Papuan Mountain  Pigeon (right)
Gymnophaps  albertisii albertisii



It seemed to rain at about midday everyday, but we still got several hours birding each day. The birds everywhere were quite shy, probably due to boys with catapults.  

Everyone turns out in their "Sunday Best" for church and Sunday School. 

Limbin Church, Lelet Plateau

"Subsistence" farming, Lelet Plateauu

Collared Kingfisher
Todirhamphus chloris nusae

Moustached Treeswift
Hemiprocne mystacea

Moustached Treeswift
Hemiprocne mystacea


It was difficult to get close photos of anything in the open, but here are a few shots from inside the guesthouse living room. These photo opportunities were my excuse for lounging around.

Black Sunbird
Leptocoma a. corinna
(endemic to New Ireland) 

Black Sunbird
Leptocoma a. corinna


Red Myzomela
Myzomela cruentata erthrina

Red Myzomela
Myzomela cruentata erthrina

Variable Goshawk
Accipiter hiogaster lavongai


Collared Kingfisher
Todirhamphus chloris nusae

Oriental Cuckoo
Cuculus optatus

Varied Triller
Lalage leucomela falsa

White-necked Coucals were quite common.

White-necked Coucal
Centropus ateralbus


White-necked Coucal
Centropus ateralbus


Few vehicles come and go from Lelet, but after five nights at Limbin we got a lift to Dalom Guesthouse on the coast. On a vehicle LIKE this, but not this one, it was too full !

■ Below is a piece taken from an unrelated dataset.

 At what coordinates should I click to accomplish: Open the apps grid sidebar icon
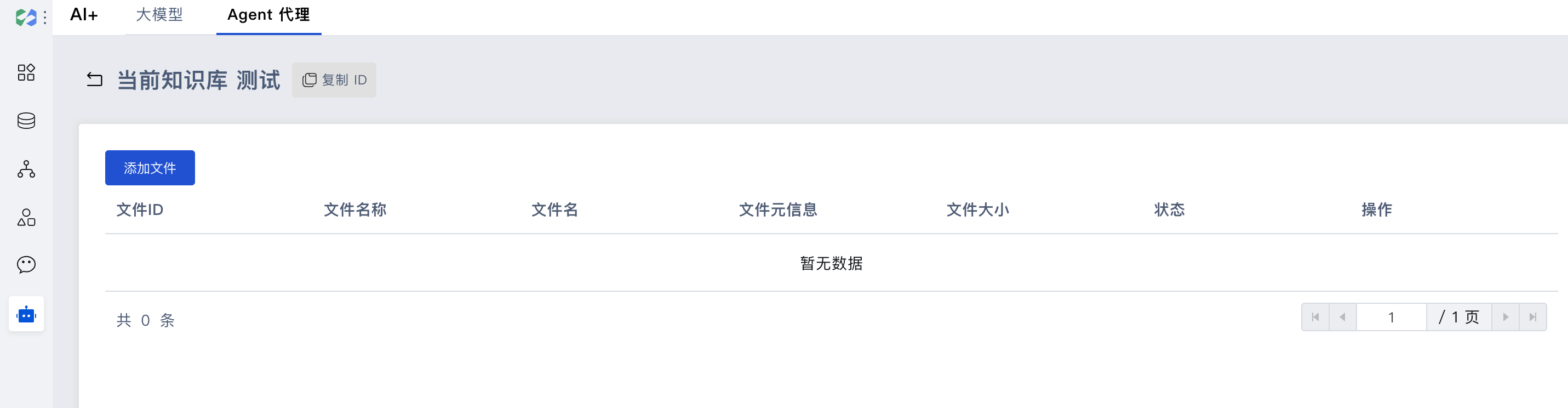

Dalom's position is idyllic, set beneath palm trees with a clear stream running into the ocean. We photographed yet more swiftlets - mostly Uniform - drinking the stream water as it flowed into the sea.  Few scenic spots in creation could be finer to do that kind of thing.


Dalom Guesthouse, New Ireland

Dalom Guesthouse, New Ireland

Mmmmm- a locally-sourced salad


For a rustic idyll, it was not cheap... but the money was going to a good cause, all our hosts' grandchildren had surfboards !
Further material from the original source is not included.